Est-ce le meilleur timing ?
On sait bien qu’il suffit d’une étincelle pour embraser un baril de poudre, mais ici, la question du timing n’est pas inopportune. Est-ce vrai qu’il était bien trop difficile d’obtenir satisfaction sous le règne constitutionnellement stable des apôtres aux crânes rasés qu’il faille attendre l’instabilité, l’éphémérité, et l’héritage d’une finance publique à la précarité inouïe de l’administration en place pour faire valoir ces revendications ? Pourquoi maintenant ? Renversons la question : les médecins n’ont-ils pas anticipé la potentialité de récupération de leurs mouvements à des fins bassement politiciennes dans le contexte d’un gouvernement provisoire dont les actes sont décriés par l’international, une partie de la classe politique et les aficionados de Martelly ? Si la protestation est pensée, je m’étonne de la stratégie.

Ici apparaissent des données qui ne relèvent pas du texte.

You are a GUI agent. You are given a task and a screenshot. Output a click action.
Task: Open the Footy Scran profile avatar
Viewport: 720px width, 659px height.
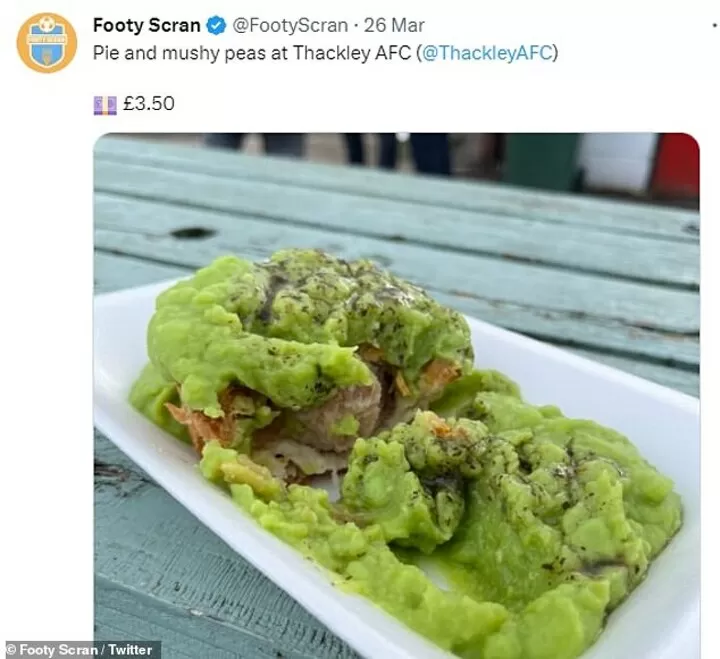(46, 43)
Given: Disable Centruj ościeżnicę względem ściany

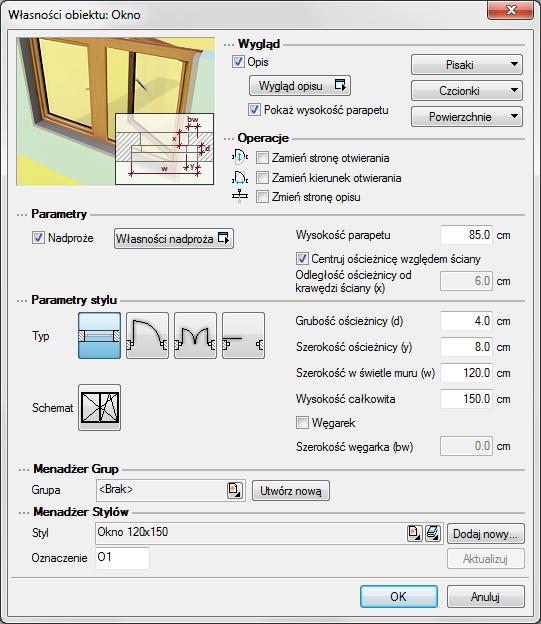Looking at the screenshot, I should [x=302, y=259].
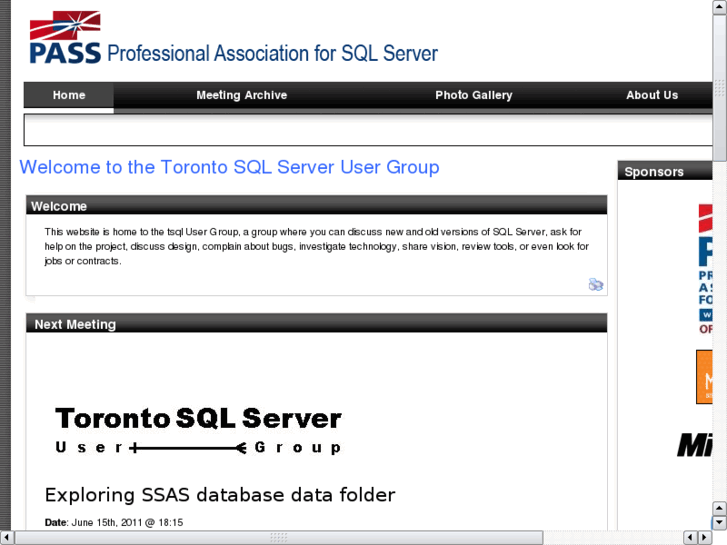Click the Professional Association for SQL Server title

click(272, 53)
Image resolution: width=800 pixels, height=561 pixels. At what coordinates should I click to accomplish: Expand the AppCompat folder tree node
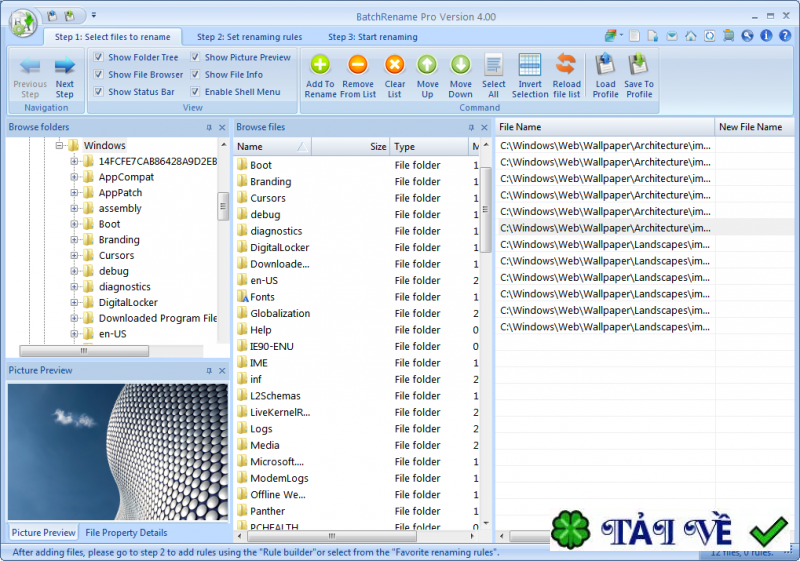click(74, 177)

Deux camps, chacun sa part de responsabilité
Quand des médecins évoluent dans une précarité déplorable, quand pour l’accomplissement de leur devoir, il arrive à leur manquer l’essentiel, le nécessaire, c’est la définition même de leur métier qui est remise en question, c’est leur utilité qui s’en trouve amoindrie. Que la situation ait déjà causé des morts innombrables, que des dizaines, des centaines de vies se perdront encore sans une prise de conscience et des actions de la part des gouvernants est une certitude. Que les médecins soient donc révoltés, on le comprend. Les administrations successives, affairées à de plus nobles occupations, dont les représentants sont capables de s’offrir les meilleurs hôpitaux nord-américains, qui ont négligé le secteur, comme ils ont négligé l’éducation, les infrastructures routières ou la production nationale sont coupables d’avoir enfanté et entretenu le monstre à coup d’irresponsabilités et de mépris à la nation.
Cependant, cette crise n’est pas manichéenne. Il n’y a pas d’un côté l’état malfaisant et les gentils docteurs drapés de leurs blouses blanches immaculées. Lorsqu’un paysan, un démuni, un malade succombe dans l’indifférence de ceux qui ont juré de s’occuper des plus faibles, l’état a du sang sur les mains pour avoir fourni le poignard, mais les médecins grévistes sont aussi coupables pour s’en être servi afin d’éventrer leur propre patient. Le premier monstre est abstrait, se dissout dans le temps, est présentement dans l’incapacité de satisfaire pleinement les revendications, l’autre est concret, il a un visage et est en grève.